Baton Rouge: A city divided between
police and the policed
Send a link to a friend
[July 18, 2016]
By Lawrence Hurley and Chris Prentice
(Reuters) - Before the killing of three law
enforcement officers on Sunday and the fatal shooting of a black man by
police earlier this month, Baton Rouge was a city divided between the
police and the policed.
Tensions in Louisiana's state capital go back years. For many residents,
the police force has been viewed as overly aggressive and
unrepresentative of a city where over half the 230,000 residents are
black and where racial problems date back decades.
Minorities are "very wary of police and often afraid of them," says
Michele Fournet, a veteran Baton Rouge criminal defense lawyer.
It was unclear whether there was a link between Sunday's shootings and
the recent unrest over the police killings of black men in Baton Rouge
and Minnesota. Police told CNN the shootings on Sunday did not appear to
be race-related.

_ _ _ _

GOAL OF THE EXERCISE
In the Baton Rouge article, rewrite the passage between "Baton Rouge: A" and "date back decades.", inclusive, substituting "forceful" for "aggressive".

SOURCE DATA
_ _ _ _

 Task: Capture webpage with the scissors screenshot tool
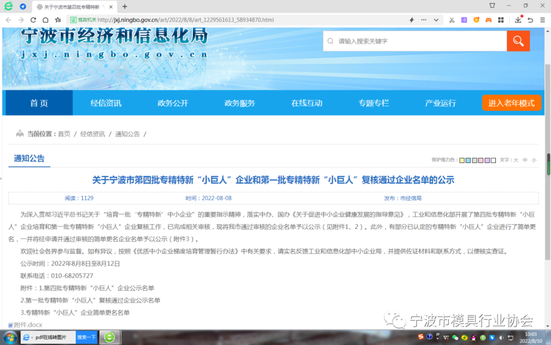(452, 19)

_ _ _ _

WRITTEN REPLY
Baton Rouge: A city divided between
police and the policed
Send a link to a friend
[July 18, 2016]
By Lawrence Hurley and Chris Prentice
(Reuters) - Before the killing of three law
enforcement officers on Sunday and the fatal shooting of a black man by
police earlier this month, Baton Rouge was a city divided between the
police and the policed.
Tensions in Louisiana's state capital go back years. For many residents,
the police force has been viewed as overly forceful and
unrepresentative of a city where over half the 230,000 residents are
black and where racial problems date back decades.